Right or wrong I like this and the emotion it projects


david

poemsgalore at 18:33 on 25 August 2003  Report this post
I'm probably completely wrong Lisa, but I see this as describing society. full of insincere (plastic) people causing society to self destruct (prism of life cracks). Anyway, whatever it means I love it.

Lisa at 20:56 on 25 August 2003  Report this post
My dear poemsgalore! Well done - it's essentially about the self-destructiveness of society, the synthetic nonsense with which we surround ourselves and the kaleidoscope of litter we cluuter our lives up with.

Marvellous!

Although, I wish it meant what David wrote - sounds wonderful - glad you could read that into it!

Lisa

peterxbrown at 23:44 on 25 August 2003  Report this post
Very powerful and intriguing, I too love the hard sounds, the sp words almost spit with contempt.
Naturally, I immeadiately knew exactly what it was about! (As soon as I had finished reading your explanation!!)
I knew it wasn't about mangoes!

Lisa at 15:42 on 26 August 2003  Report this post
Ha ha ha! My mangoes haunt me everywhere I go!

Cheers Peter.

Lisa

olebut at 17:08 on 26 August 2003  Report this post
Lisa

I often wonder if it is better not to reveal your emotion for writing a poem and letthe reader get from it what they will.

Does it not perhaps enhance the value of the piece if the reader can see different images from those which the poet originally perceived when they wrote the poem.

just a thought

david

Adam at 21:58 on 27 August 2003  Report this post
I concur David: it could be about internet porn (especially the 'cracks' bit; he he!)

Interesting poem Lisa... For me, the rhythm was lost in the second line, and slightly detracted from the poem. However, there is certainly something there, which doesn't require the harshness of 'polyurethane' (which jars in its complexity and sound), but perhaps a simpler, more "anti-assonance" word which fits in with the p's and c's sounds...

Adam x

Lisa at 10:23 on 28 August 2003  Report this post
Thanks chaps.

The whole piece evolved from the word "polyurethane" so I'm clinging to that word. It wasn't my intention to write a "nice" poem, that's why I quite like the discordance of that word. Thanks for your comments, though. Certainly food for thought.
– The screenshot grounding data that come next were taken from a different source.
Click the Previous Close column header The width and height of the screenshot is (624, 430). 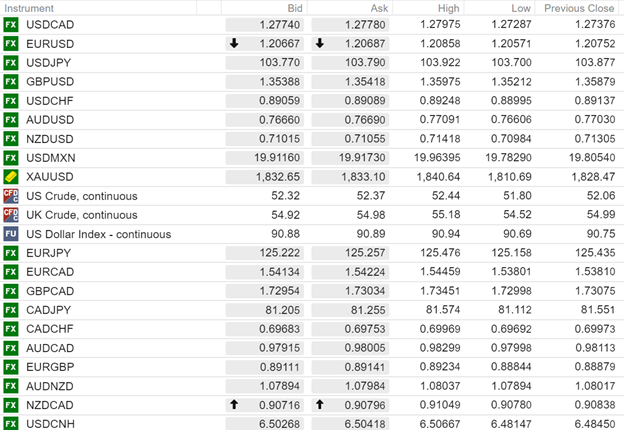coord(578,7)
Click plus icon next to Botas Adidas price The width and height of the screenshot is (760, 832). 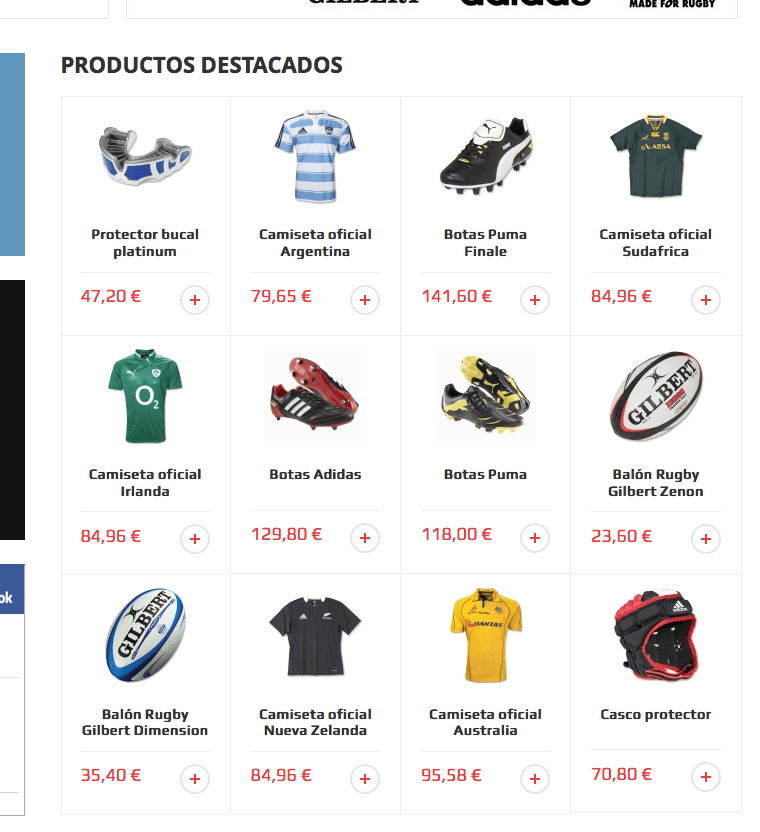point(365,538)
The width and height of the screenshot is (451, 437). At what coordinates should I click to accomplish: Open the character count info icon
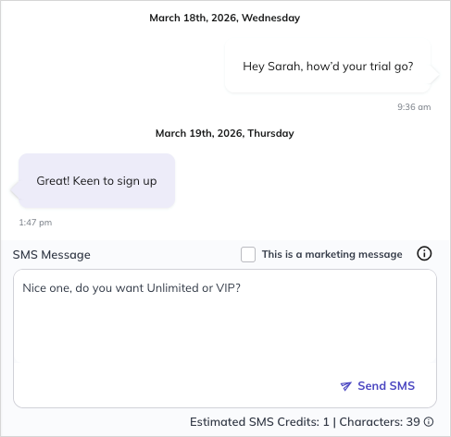(x=429, y=422)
I'm interested to know what others feel about that very synthetic word in a form of poetry more often associated with natural imagery.

Lisa

olebut at 10:27 on 28 August 2003  Report this post
Lisa

whilst I appreciate the point Adam is making I like the idea of

polyurethane people

yes it is quite harsh but isn't that part of the emotion of the poem ?
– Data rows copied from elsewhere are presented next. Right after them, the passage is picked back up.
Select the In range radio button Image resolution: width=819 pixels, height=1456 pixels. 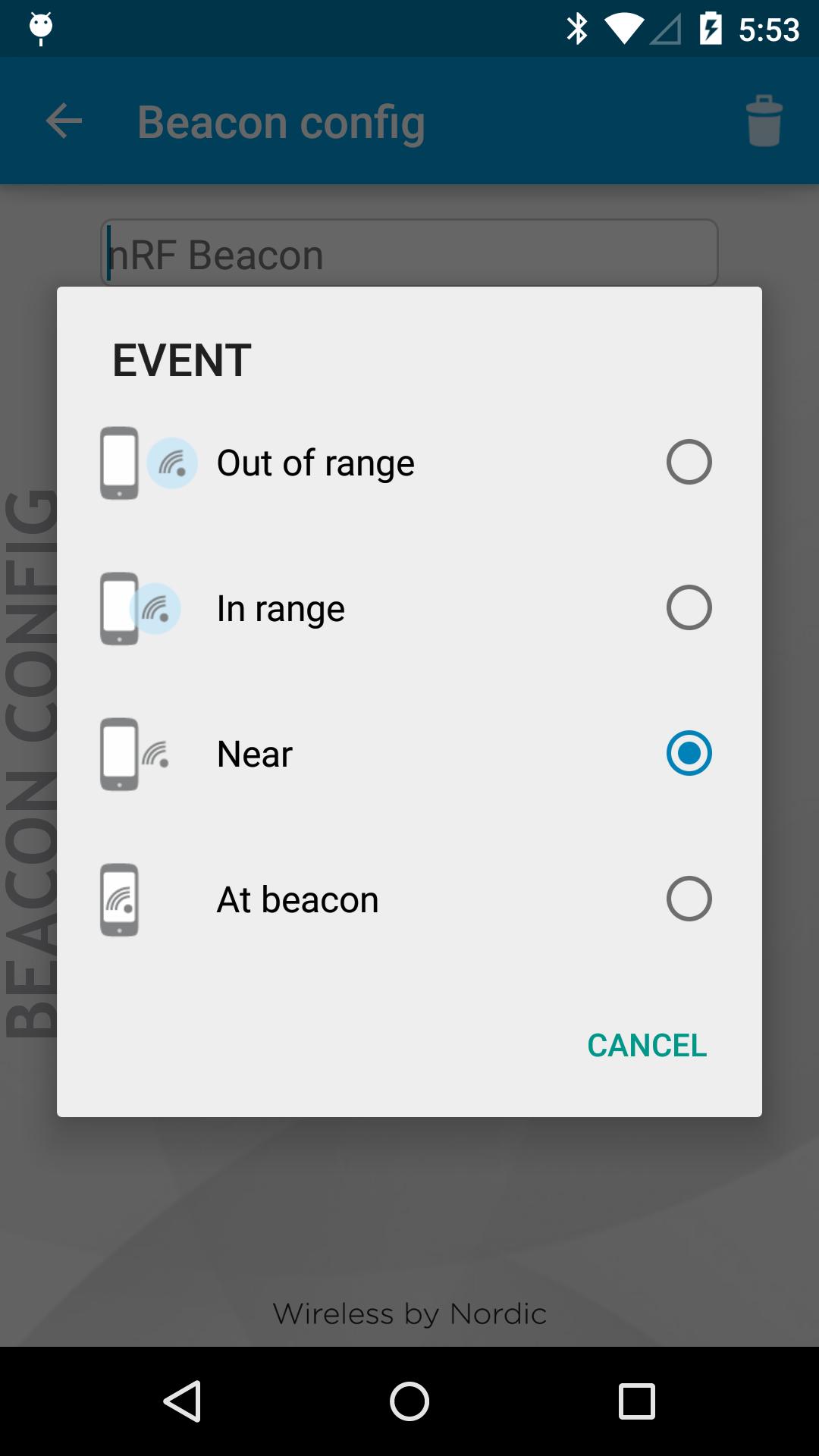point(688,607)
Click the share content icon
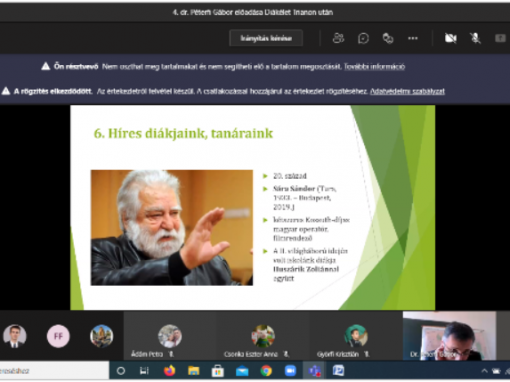This screenshot has width=510, height=382. tap(500, 38)

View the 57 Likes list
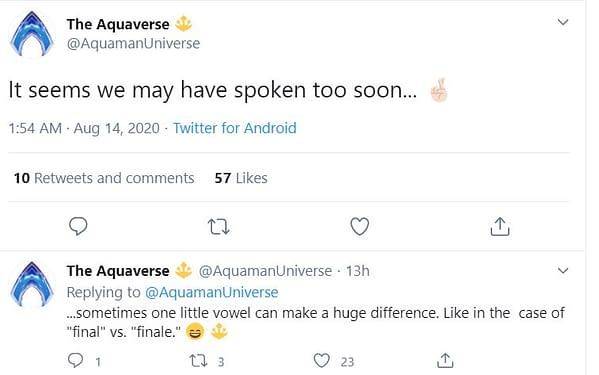click(241, 178)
and after all we seem to be surrounded by them especially in certain walks of life but lets not get too political

take care
david

bluesky3d at 10:47 on 28 August 2003  Report this post
Well you should see Polythene Pam
She's so good-looking but she looks like a man
Well you should see her in drag dressed in her polythene bag
Yes you should see Polythene Pam.
Yeah yeah yeah

Get a dose of her in jackboots and kilt
She's killer-diller when she's dressed to the hilt
She's the kind of a girl that makes the "News of the World"
Yes you could say she was attractively built.
Yeah yeah yeah.

A :o)

fab four poetry takes some beatin

Adam at 00:16 on 29 August 2003  Report this post
Lisa,

My only point, although perhaps badly expressed, is that the word "polyurethane" does not work in this poem. It jars rythmically as well as aestheically, and lets the poem down down in a big way! The poem has potential, yet I understand if you wish to stick to the orginal inspiration, in spite of its overt conspicuosness...

Good luck!

Adam x

<Added>

p.s.: I've never met a polyurethane person - perhaps a false, plastic person... but don't write between the lines! It's as subtle as a fart in church!
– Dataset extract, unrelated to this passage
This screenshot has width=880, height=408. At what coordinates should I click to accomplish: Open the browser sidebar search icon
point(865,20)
Lisa at 12:29 on 29 August 2003  Report this post
Well Adam, you really do have a way with words - out of the naive goodness of my heart I'll assume you didn't mean the last comments to sound as offensive as they came across.

Trust me that your earlier comment wasn't put across half as badly as that one.

I still like the word polyurethane. Try saying it in broken staccato syllables when reading the haiku - it gives the synthetic edge the piece needs. That synthetic quality is what this poem is about.

David has grasped the concept. (Cheers for your thought-provoking comments, David!) Why should a poem be easy to read?

Lisa

P.S. Adam - please make your comments rather more subtle (and indeed more palatable) than a fart in a church, mate.


poemsgalore at 18:26 on 29 August 2003  Report this post
Quite frankly, I know a lot of polyurethane people and it sounds more effective than merely being plastic. The only problem I have with the word is that it's so damn difficult to spell!!

Adam at 03:21 on 30 August 2003  Report this post
Lisa,

Please excuse me, I didn't mean to be offensive at all. I meant to convey my comments in a jokey style, and reading them back, I can understand how they can be inappropriate. My sincere apologies.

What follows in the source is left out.